The defendant's appeal is dismissed.


1. The summary of the grounds for appeal (unfair sentencing) of the lower court’s punishment (a prison term of 14 years, additional collection of 566,500,000) is too unreasonable.

2. The Defendant has led to the appellate trial to make a confession of his crime, and the instant crime needs to be considered in the equity in the case of concurrent crimes between the violation of the Narcotics Control Act as indicated in the judgment below and the latter part of Article 37 of the Criminal Act.

On the other hand, the crime of this case was committed by the Defendant: (a) allowing C to recruit transportation books 14 times over 2 years; and (b) importing a huge quantity of c.2 kms exceeding 3.2 km in total by concealing phiphones in the inner clothes in which the transportation books he has recruited.

Most of the philophones imported by the defendant have already been consumed, and it is impossible to trace and recover many narcotics addicts or have re-exported to other countries.

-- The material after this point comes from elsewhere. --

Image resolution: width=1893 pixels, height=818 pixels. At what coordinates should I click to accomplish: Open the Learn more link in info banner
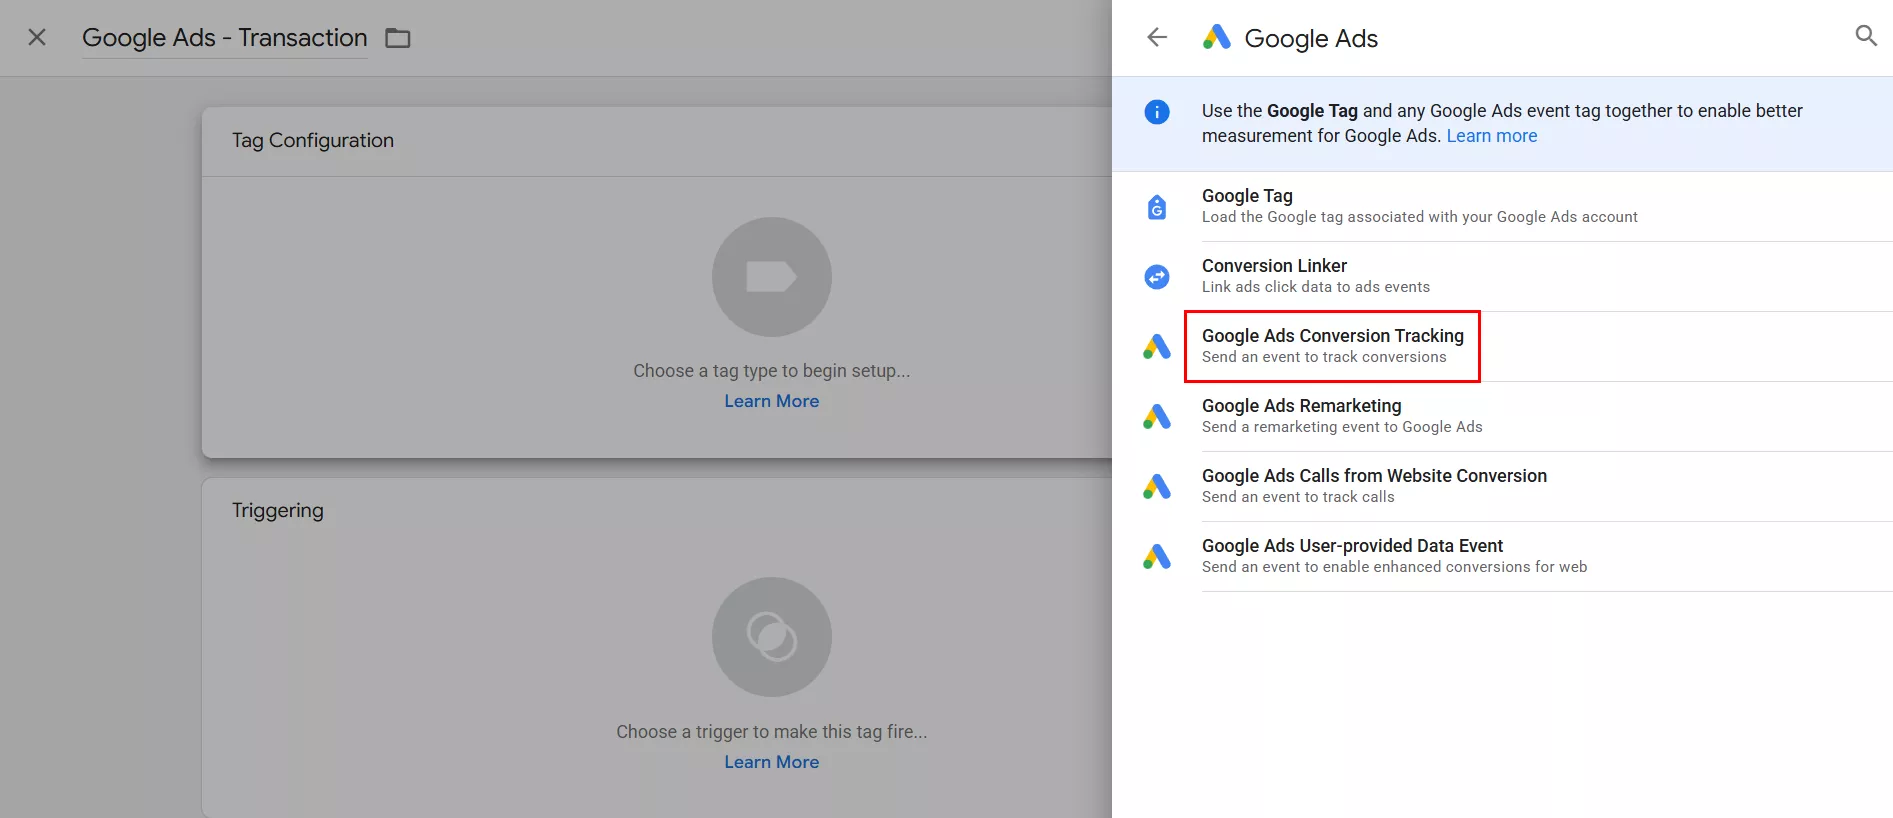pyautogui.click(x=1491, y=136)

The Defendant and accomplice B led each other to commit a crime.

With the responsibility of investigation agencies, where the defendant et al. received a huge amount of philophones, the location of so-called "factory" and the investigation of the related criminals was not conducted properly.

In addition, the Defendant again committed the instant crime without being imprisoned, even though he was sentenced to six years of imprisonment with prison labor for the commission of the act of importing phiphones similar to the instant case in 199.

In full view of such circumstances and other various sentencing conditions as the Defendant’s age, sexual conduct, environment, motive, means and consequence of the crime, the circumstances after the crime, etc., the lower court’s punishment is too unreasonable.

Therefore, the defendant's above assertion is without merit.

3. The defendant's appeal is dismissed on the ground that it is without merit.